To God Alone Be the Glory,
-Chris

Anonymous said...

I believe that Dr. Instone-Brewer has attempted to clarify what was a very provcacative statement regarding abuse and divorce.

However, being a pastor (non-scholar) who has recently preached and exposited on this issue from Mark 10:1-10, my exegesis seems to concur with Piper, as we have not found any direct scriptural evidence to support divorce for ther grounds of emotional abuse, etc., no matter how practical and appealing that option may be.

In fact, the apostle Paul gives in 1 Cor. 7 and Ro. 7 exceptions to pornia (fornication) that include death and desertion (the unbelieving spouse)as means to remarriage, but seemingly nothing else.
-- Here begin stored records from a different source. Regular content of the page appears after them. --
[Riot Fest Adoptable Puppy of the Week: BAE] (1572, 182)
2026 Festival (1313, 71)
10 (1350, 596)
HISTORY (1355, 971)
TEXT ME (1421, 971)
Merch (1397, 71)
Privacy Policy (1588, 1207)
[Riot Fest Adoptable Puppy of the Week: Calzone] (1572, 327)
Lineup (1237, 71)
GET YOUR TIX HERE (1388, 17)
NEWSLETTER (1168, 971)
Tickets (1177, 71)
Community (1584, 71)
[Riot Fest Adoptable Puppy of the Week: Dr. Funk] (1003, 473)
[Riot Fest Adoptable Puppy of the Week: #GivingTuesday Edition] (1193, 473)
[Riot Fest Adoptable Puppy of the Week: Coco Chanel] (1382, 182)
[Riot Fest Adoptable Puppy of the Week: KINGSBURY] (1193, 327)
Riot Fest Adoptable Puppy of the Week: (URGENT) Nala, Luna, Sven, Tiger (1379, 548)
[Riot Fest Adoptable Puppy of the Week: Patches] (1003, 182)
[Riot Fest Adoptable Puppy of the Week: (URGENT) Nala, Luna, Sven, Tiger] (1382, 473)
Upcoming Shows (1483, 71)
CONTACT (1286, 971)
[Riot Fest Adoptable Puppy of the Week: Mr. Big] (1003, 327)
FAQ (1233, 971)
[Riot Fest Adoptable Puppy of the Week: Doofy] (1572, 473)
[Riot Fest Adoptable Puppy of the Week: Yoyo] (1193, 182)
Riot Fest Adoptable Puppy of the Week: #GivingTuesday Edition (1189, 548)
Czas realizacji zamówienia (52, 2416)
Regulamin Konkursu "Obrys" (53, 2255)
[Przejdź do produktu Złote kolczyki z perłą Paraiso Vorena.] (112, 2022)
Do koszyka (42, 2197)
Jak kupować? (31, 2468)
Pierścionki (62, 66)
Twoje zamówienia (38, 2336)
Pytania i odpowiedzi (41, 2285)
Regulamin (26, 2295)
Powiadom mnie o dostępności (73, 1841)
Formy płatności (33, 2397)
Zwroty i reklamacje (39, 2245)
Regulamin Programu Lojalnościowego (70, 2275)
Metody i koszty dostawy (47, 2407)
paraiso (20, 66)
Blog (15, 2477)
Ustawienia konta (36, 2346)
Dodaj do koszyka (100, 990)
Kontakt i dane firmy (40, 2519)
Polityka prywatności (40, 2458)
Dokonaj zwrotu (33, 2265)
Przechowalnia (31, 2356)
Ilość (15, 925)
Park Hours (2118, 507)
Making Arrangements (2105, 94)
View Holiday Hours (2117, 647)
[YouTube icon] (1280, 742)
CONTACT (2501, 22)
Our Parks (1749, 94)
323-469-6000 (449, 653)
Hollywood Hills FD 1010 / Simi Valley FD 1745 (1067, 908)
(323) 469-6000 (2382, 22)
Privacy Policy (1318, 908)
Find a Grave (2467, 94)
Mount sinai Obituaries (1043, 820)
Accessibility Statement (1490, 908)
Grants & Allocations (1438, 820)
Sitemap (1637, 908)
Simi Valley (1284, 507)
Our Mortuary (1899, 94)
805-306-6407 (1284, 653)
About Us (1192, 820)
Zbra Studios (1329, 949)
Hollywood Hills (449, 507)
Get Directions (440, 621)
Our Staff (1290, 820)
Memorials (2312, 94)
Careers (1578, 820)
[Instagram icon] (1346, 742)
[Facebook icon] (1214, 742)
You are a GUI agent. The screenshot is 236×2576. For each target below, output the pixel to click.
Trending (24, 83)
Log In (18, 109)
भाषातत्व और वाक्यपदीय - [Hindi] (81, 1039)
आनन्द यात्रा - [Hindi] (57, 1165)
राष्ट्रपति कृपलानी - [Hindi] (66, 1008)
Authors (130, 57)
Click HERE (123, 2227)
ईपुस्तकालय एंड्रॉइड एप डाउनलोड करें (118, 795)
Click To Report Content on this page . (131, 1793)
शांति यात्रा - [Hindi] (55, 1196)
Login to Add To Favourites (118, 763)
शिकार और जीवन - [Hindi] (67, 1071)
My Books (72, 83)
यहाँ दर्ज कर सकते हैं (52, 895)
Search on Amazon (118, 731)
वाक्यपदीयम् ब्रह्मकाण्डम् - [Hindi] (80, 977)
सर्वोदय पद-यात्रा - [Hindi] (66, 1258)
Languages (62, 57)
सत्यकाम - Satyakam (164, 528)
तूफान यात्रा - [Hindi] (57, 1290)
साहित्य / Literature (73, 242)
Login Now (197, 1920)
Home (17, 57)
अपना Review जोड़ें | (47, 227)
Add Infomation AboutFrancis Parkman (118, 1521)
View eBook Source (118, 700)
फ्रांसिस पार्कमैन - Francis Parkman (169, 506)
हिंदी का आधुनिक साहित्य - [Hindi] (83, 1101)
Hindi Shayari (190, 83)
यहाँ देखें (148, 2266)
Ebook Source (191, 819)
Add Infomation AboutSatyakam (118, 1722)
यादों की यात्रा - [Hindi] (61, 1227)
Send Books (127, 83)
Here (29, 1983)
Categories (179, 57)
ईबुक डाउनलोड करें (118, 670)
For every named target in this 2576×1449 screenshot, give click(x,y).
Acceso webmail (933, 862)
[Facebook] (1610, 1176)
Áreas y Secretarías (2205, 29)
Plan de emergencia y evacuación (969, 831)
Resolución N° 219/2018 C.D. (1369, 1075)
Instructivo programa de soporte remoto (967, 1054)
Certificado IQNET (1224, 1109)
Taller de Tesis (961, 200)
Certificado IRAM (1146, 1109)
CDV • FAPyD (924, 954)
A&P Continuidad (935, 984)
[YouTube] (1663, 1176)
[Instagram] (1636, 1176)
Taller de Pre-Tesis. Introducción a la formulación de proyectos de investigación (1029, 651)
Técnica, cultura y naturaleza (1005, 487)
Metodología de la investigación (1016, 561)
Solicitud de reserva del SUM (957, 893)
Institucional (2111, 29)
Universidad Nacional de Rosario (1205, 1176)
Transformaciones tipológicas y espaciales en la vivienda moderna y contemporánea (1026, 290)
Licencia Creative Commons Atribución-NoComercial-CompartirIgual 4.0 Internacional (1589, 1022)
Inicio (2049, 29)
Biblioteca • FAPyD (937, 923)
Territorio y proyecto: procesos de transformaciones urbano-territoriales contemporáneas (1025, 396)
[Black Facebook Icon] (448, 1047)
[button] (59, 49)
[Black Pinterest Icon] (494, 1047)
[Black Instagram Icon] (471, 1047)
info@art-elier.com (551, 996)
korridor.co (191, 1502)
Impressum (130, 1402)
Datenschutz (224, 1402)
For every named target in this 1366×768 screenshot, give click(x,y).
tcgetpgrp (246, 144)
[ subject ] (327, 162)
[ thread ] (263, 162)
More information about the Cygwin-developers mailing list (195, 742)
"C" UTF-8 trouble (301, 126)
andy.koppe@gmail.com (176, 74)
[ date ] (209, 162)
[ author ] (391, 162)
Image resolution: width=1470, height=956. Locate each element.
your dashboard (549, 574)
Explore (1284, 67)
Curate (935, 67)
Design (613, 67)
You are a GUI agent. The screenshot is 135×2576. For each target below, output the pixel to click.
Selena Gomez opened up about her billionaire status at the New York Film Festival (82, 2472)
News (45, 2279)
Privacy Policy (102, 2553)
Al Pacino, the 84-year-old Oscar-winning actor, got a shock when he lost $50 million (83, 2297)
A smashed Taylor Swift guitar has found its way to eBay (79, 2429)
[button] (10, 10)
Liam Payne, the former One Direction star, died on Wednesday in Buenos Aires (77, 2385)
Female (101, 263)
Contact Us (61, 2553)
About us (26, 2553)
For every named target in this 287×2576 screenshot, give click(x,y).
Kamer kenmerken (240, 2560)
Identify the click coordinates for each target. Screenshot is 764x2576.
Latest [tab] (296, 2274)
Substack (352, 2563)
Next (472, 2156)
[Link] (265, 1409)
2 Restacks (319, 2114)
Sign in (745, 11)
Contextually, the Exo. passage of neglect and abuse does not pertain to marriage either. I might find the principles abandonment convered through desertion by application. However, I'm still left wondering where in scripture and the NT in particular, we find biblical justification for divorce via emotional abuse.

Rev. Bernie Diaz

Anonymous said...

By the time my wife asked for a divorce, her heart had indeed hardened to the point where reconciliation seemed impossible to her. It didn't seem impossible to me, but she refused to listen, refused to seek counseling, refused to come with me to the new church I'd found, refused to truly re-examine our marriage vows. My new pastor worked with me, and I prayed and talked to my wife, but since it was my problems which had hardened her heart, she refused to listen. Nonetheless, my pastor made a good point: God's perfect will is that a marriage should never be broken, but sometimes His will is that the marriage end so that we will be broken. My brokenness prompted enormous change in my life, for which I am a better man. That same pastor gave his blessing to my new marriage to a fine Christian woman who came into my life through God's sweet grace, and no one in our church has ever treated us badly. God broke me to bring me to repentance, and anyone who knows me will tell you that I am better for it.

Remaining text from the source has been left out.